Lawyers’ convictions reversed

By Deborah Elkins
May 5, 2008

Two Virginia Beach lawyers and their law clerk have won reversals of summary contempt convictions that carried jail time.

In Scialdone v. Commonwealth (VLW 008-7-199), the Virginia Court of Appeals said the lawyers’ conduct in apparently proffering a fraudulent document at a criminal trial offered grounds for contempt findings.

But the trial judge’s extra efforts to try and pin down who altered the document meant the lawyers and the clerk were entitled to a hearing before being locked up.

A 44-page opinion by Judge Larry G. Elder detailed the duel that arose during the trial of Frankie Dulyea between Virginia Beach Circuit Judge Patricia L. West and the law firm of Scialdone & Taylor.

When Dulyea appeared before West July 12, 2006, Claude Scialdone and his law clerk Edward Jones were in court to defend Dulyea on charges that stemmed from online conversations with an undercover cop posing as a pubescent girl.

Scialdone presented a document that purported to show age-limit rules for the Internet chat room in which Dulyea contacted the cop, but the document was dated July 11, the day before trial started. On the prosecutor’s objection, West told Scialdone that if he wanted to use the document to question the officer, he would have to use a document showing the rules in place in 2005, when the chat happened.

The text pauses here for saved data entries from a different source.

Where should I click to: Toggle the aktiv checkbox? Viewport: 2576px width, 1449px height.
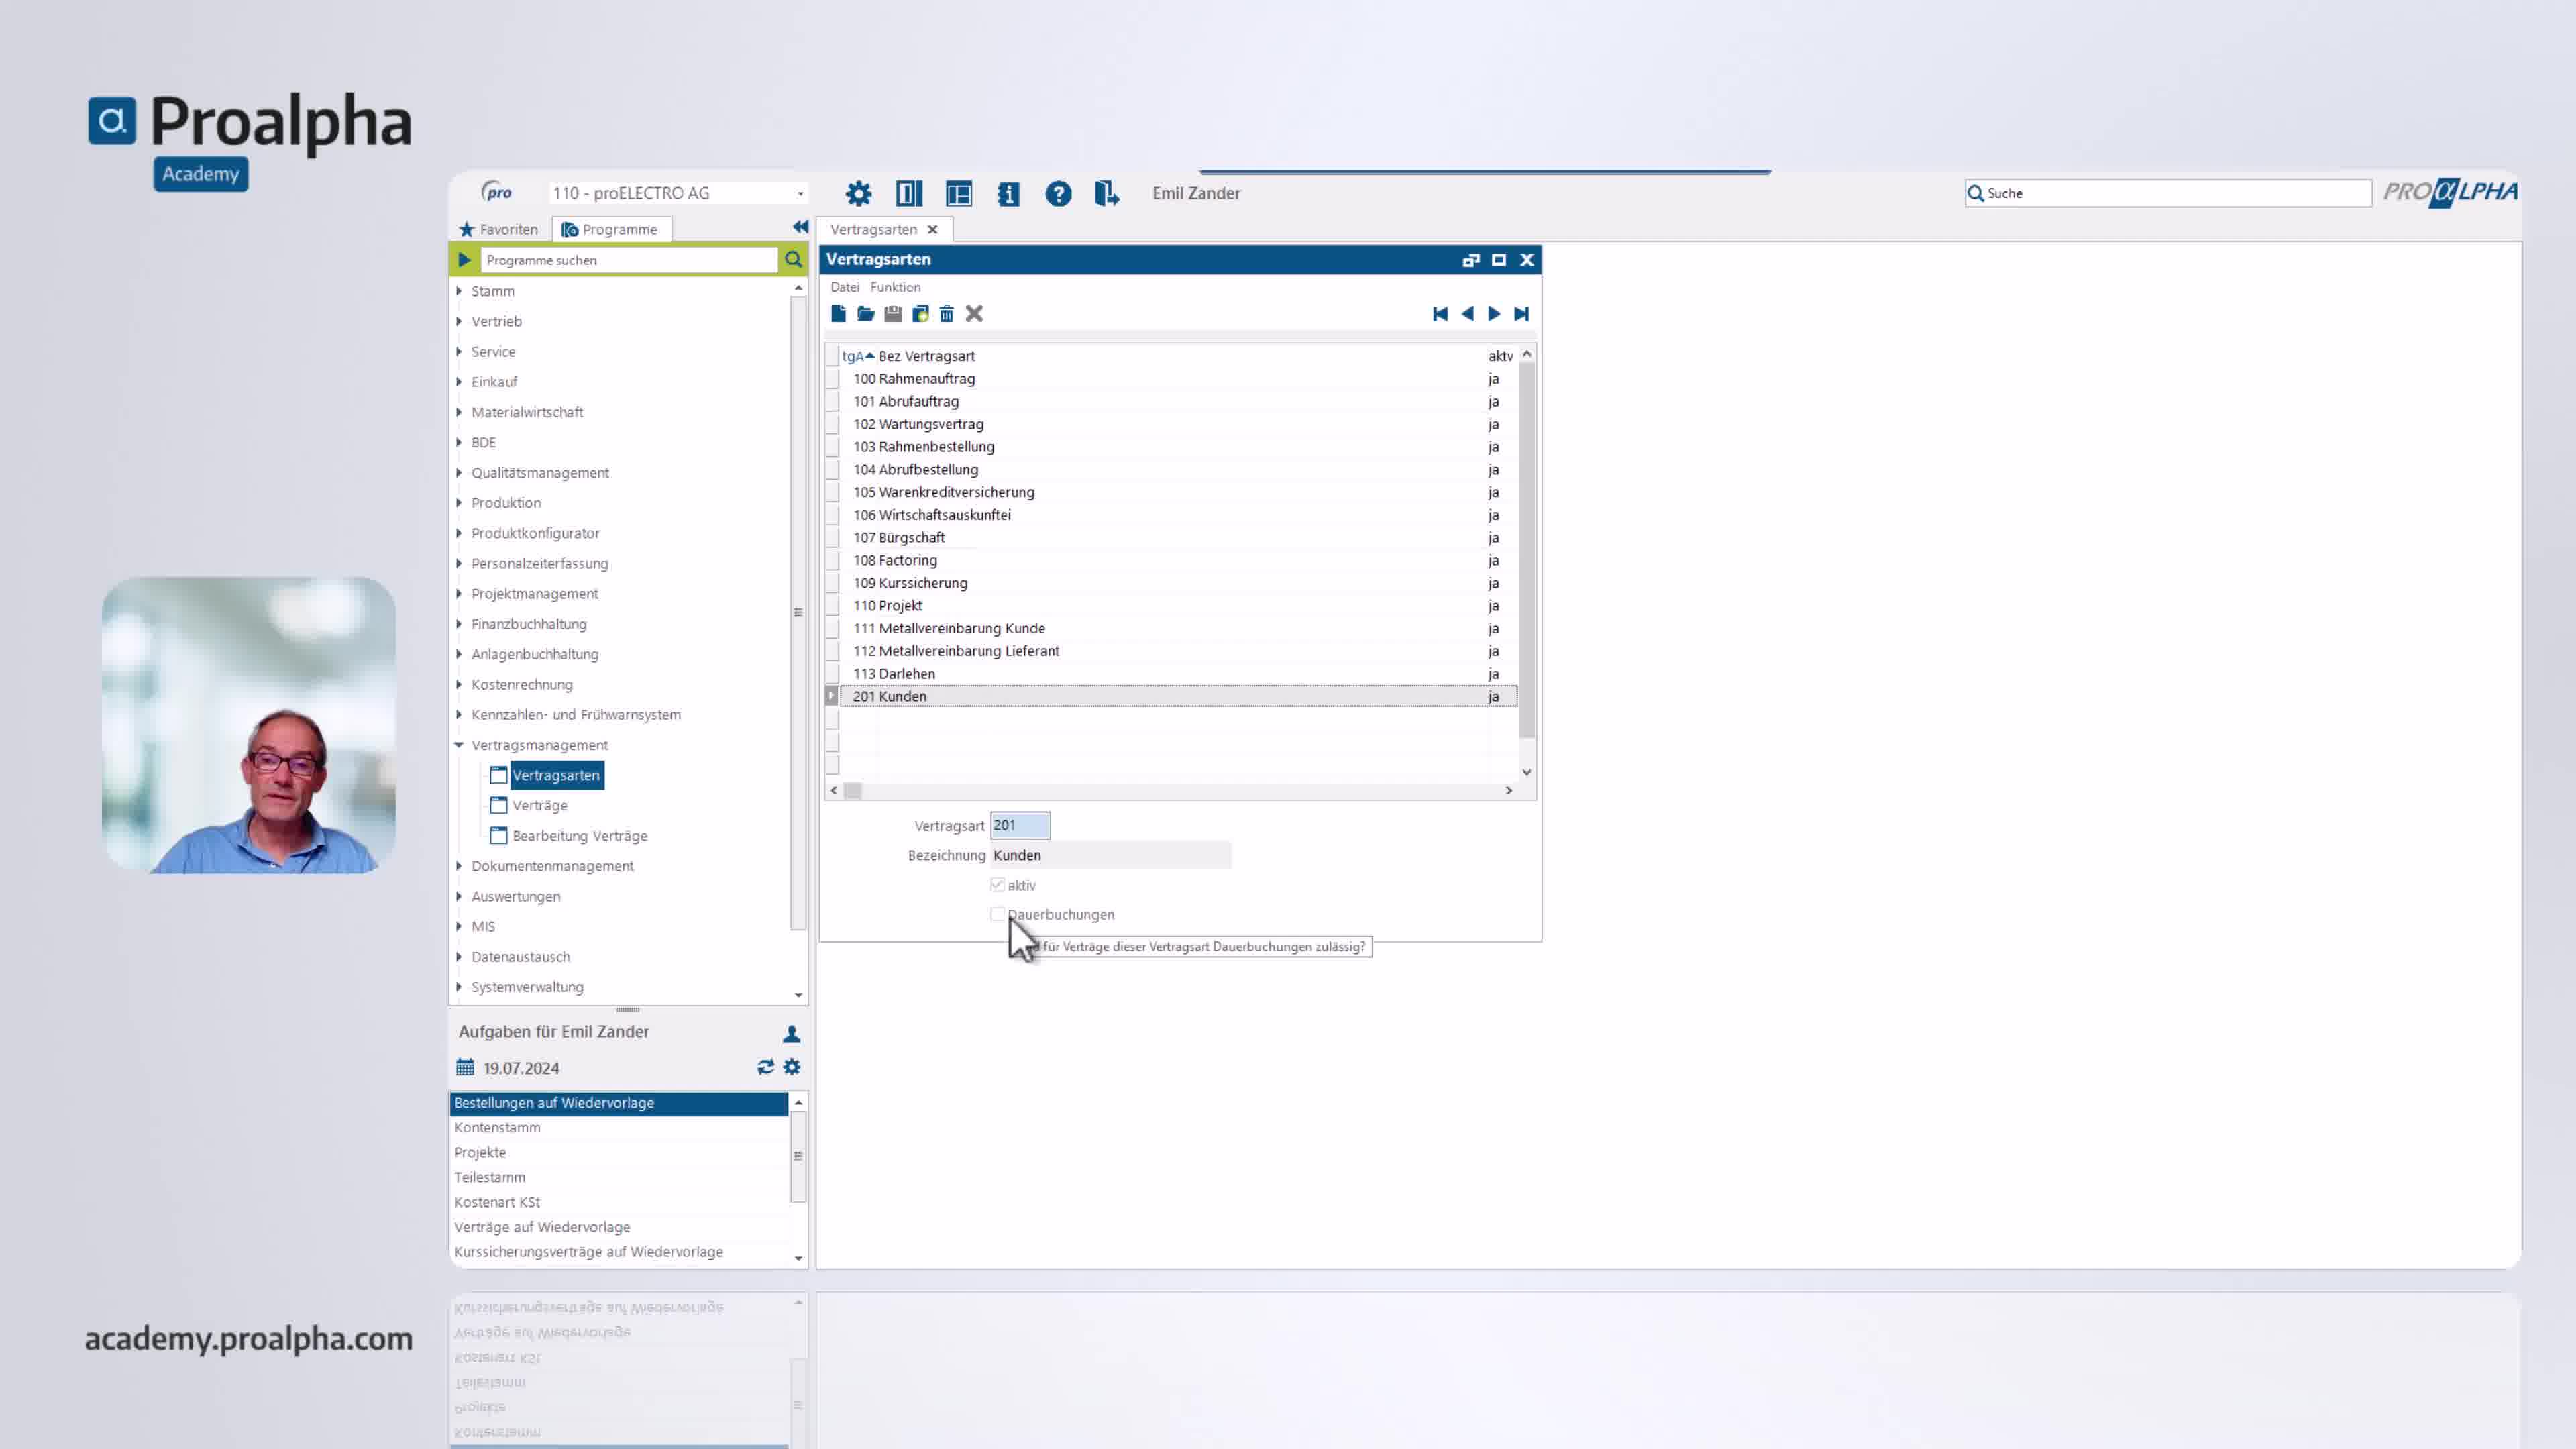[997, 884]
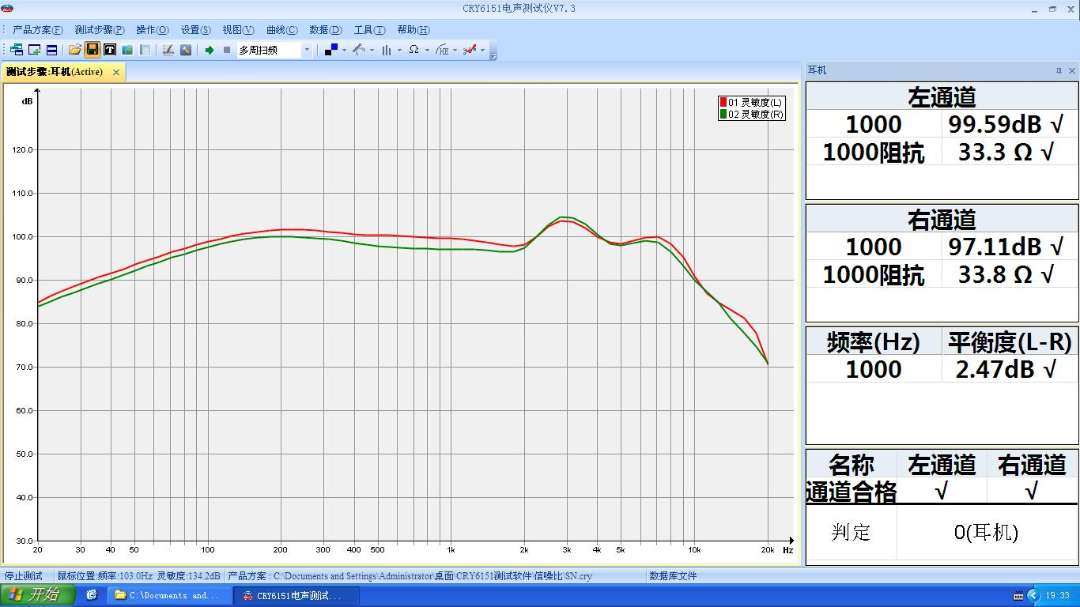Click red swatch of 01 灵敏度(L) legend
The image size is (1080, 607).
pyautogui.click(x=723, y=103)
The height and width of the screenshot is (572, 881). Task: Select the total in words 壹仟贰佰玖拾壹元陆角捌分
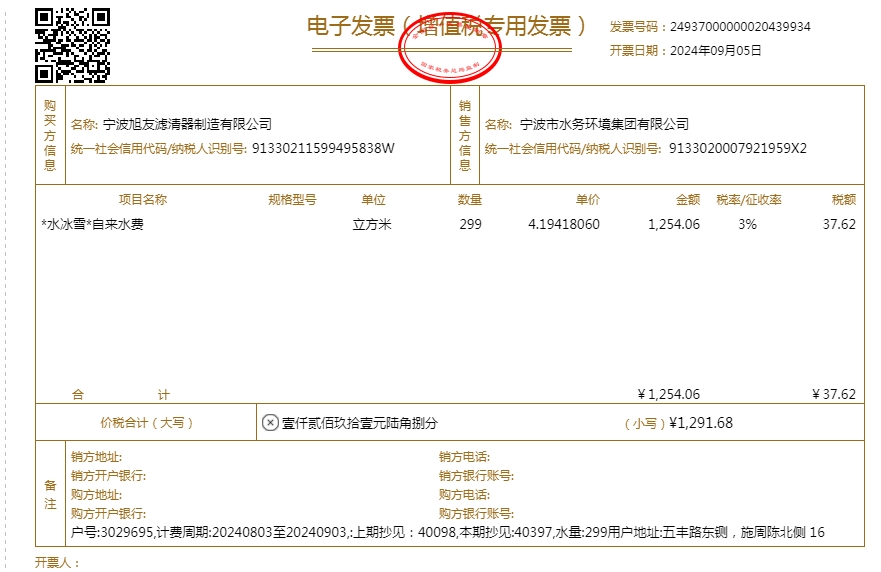360,423
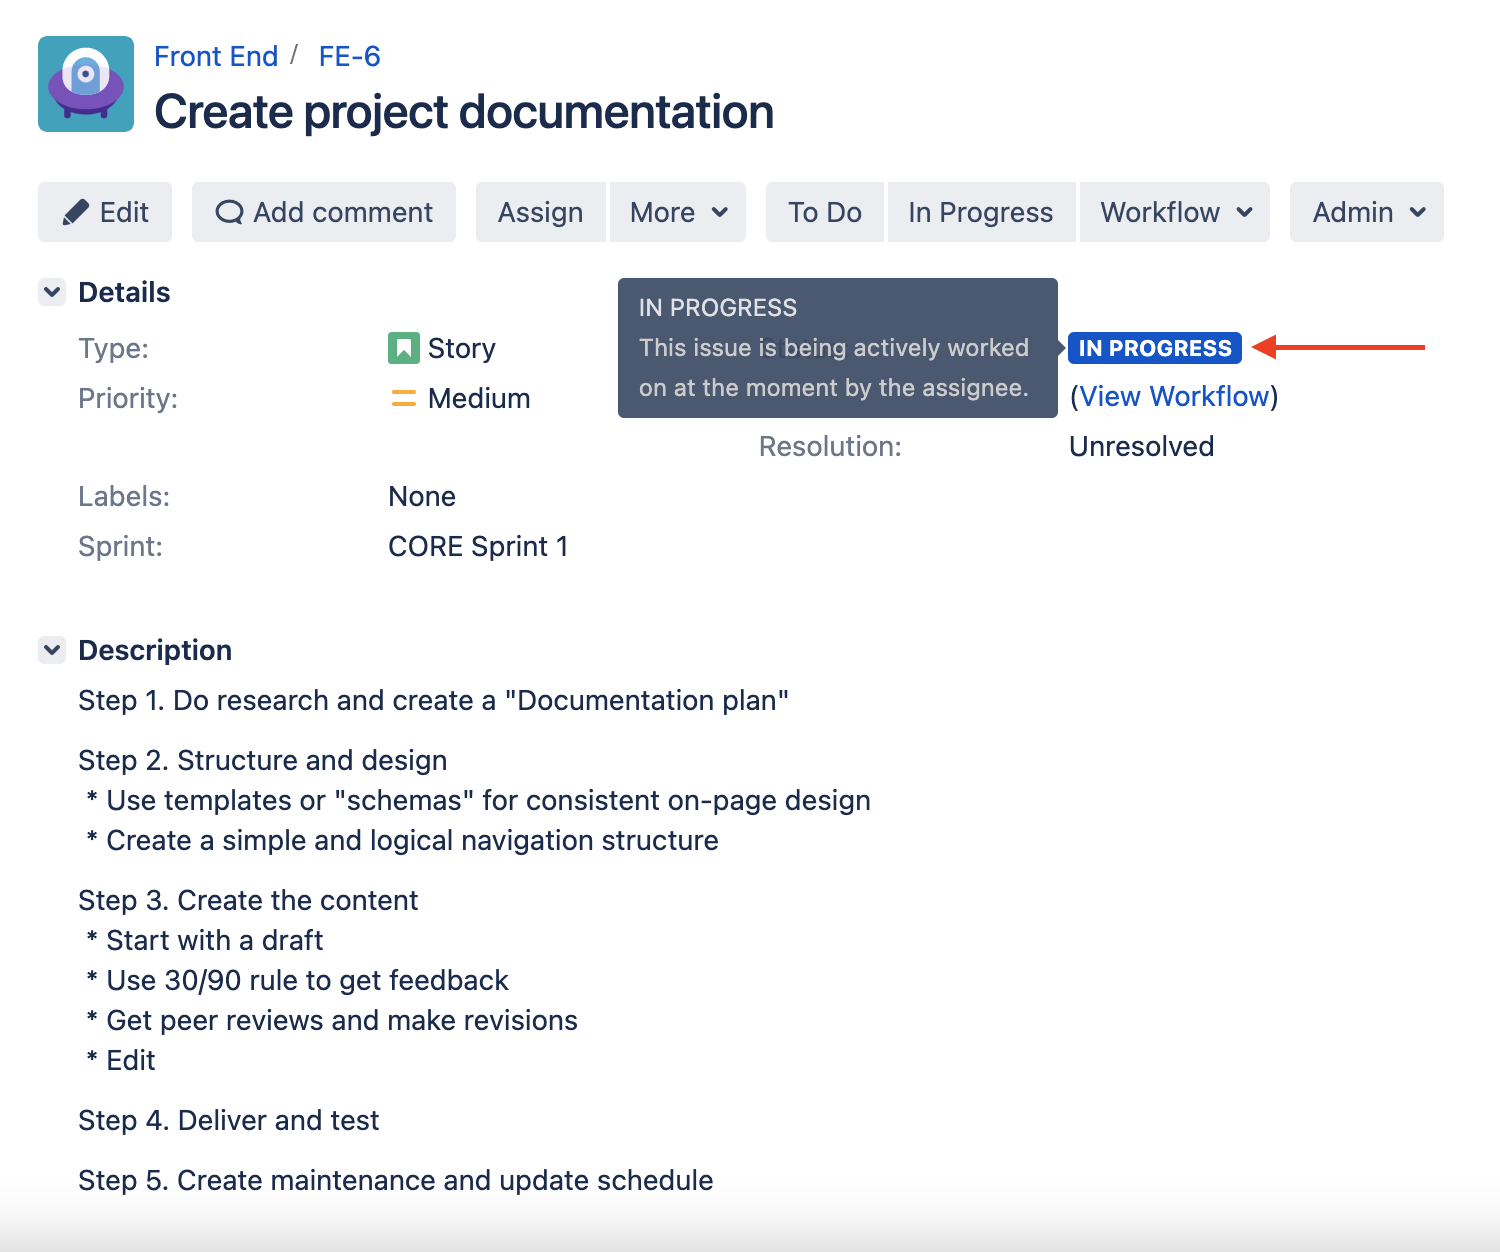
Task: Open the View Workflow link
Action: 1174,397
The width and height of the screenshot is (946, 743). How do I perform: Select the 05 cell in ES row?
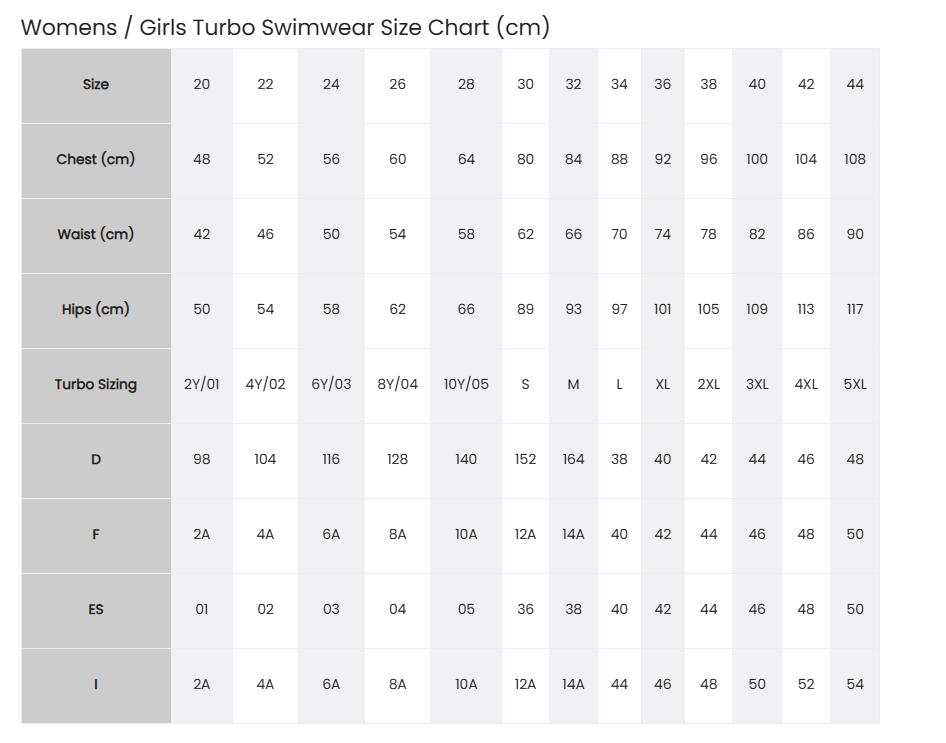pyautogui.click(x=466, y=611)
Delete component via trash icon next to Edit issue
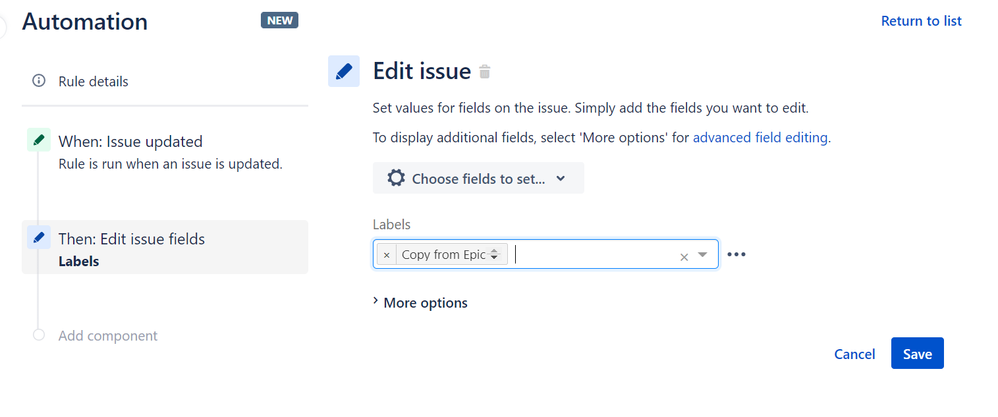Screen dimensions: 998x417 [x=485, y=72]
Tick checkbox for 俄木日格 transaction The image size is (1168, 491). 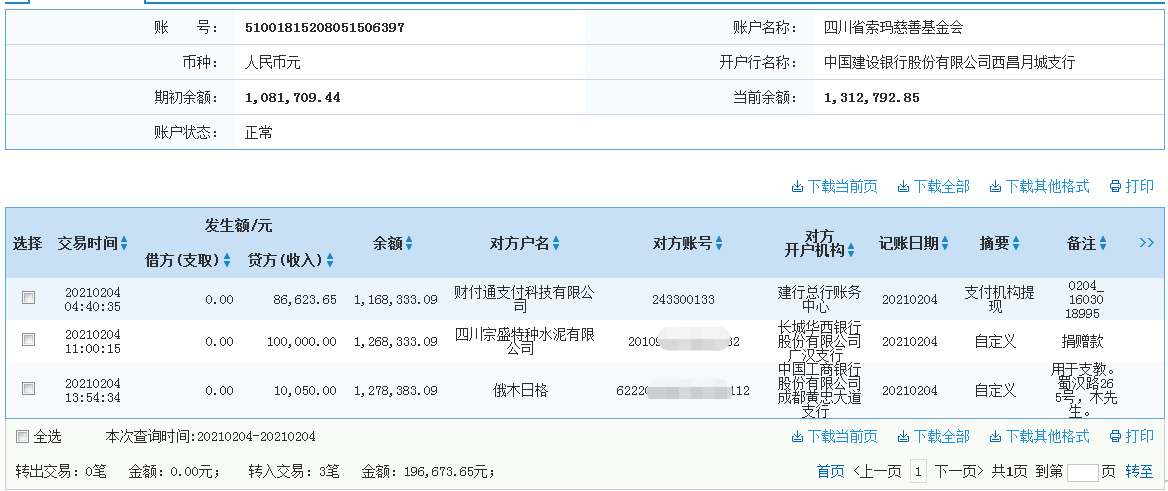[x=28, y=389]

Later, when Scialdone questioned Dulyea, he introduced a document with the same set of rules as earlier, only with no print date on the bottom. When questioned by the court, Scialdone said he printed off the rules again because he had been unable to locate the original document, which had been supplied by Dulyea’s father.

West was skeptical. She noted it would be very easy to just “white out” the bottom print date and “run a copy” of the same document offered originally on July 12. She noticed a different screen name on the document – wndydpooh – and Scialdone admitted his secretary was named “Wendy.”

West gave Wendy five minutes to get to court. Scialdone’s partner Barry Taylor left a “roomful of people” at the firm and hastened to court with secretary Wendy Suttlage.

West put everybody under oath. Suttlage acknowledged printing out the document with her screen name the day before trial at Taylor’s request, but denied altering the document. The judge sent a court deputy back to the firm to watch over Suttlage as she attempted to duplicate her efforts to print out the document.

It didn’t help Scialdone and company when the judge noticed one of the documents before the court carried the screen name “westisanazi,” which the law clerk admitted he had used.
The judge told the group: “[S]omebody better take the fall or everybody is going to take the fall for” the phony document.

After Dulyea’s trial ended, West levied the maximum fine under Va. Code § 18.2-456: a $250 fine and 10 days in jail each for Scialdone, Taylor and Jones. Scialdone and Jones were booked July 16. Taylor had a different booking; he got permission to defer his sentence to get married and take a honeymoon. All three men served portions of their sentences before the Virginia Supreme Court granted a stay of execution.

In a 2-1 decision, the Court of Appeals reversed all three convictions. Because West went beyond what happened in the courtroom, the three men were entitled to notice, counsel and a hearing before being held in contempt.

Here is what it takes to punish a lawyer under the summary contempt statute: The misconduct must occur in open court, in the presence of the judge, and disturb the court’s business. All of the essential elements of the misconduct have to be “under the eye of the court” and actually observed by the judge.

When the contempt deals with an offense not committed in the presence of the court, procedural protections are in order, Elder wrote.

Trial courts have to guard against confusing offenses to their sensibilities with obstruction to the administration of justice, Elder said, quoting from a 1958 U.S. Supreme Court opinion.
Judge D. Arthur Kelsey dissented in Scialdone, saying the appellants had not preserved their claim.

The new appellate opinion makes clear, in plain understandable language, the difference between direct and indirect contempt, said Alexandria lawyer Marvin D. Miller, who represented the appellants.

Miller said it’s unclear whether the prosecution will retry these cases, given the proof problems that plagued the court the first time around.

While serving his three-year sentence on the chat-room charge, Dulyea was acquitted last year of soliciting someone to kill Judge Patricia West. On Sept. 11, 2007, the Virginia State Bar suspended Scialdone’s law license on impairment grounds.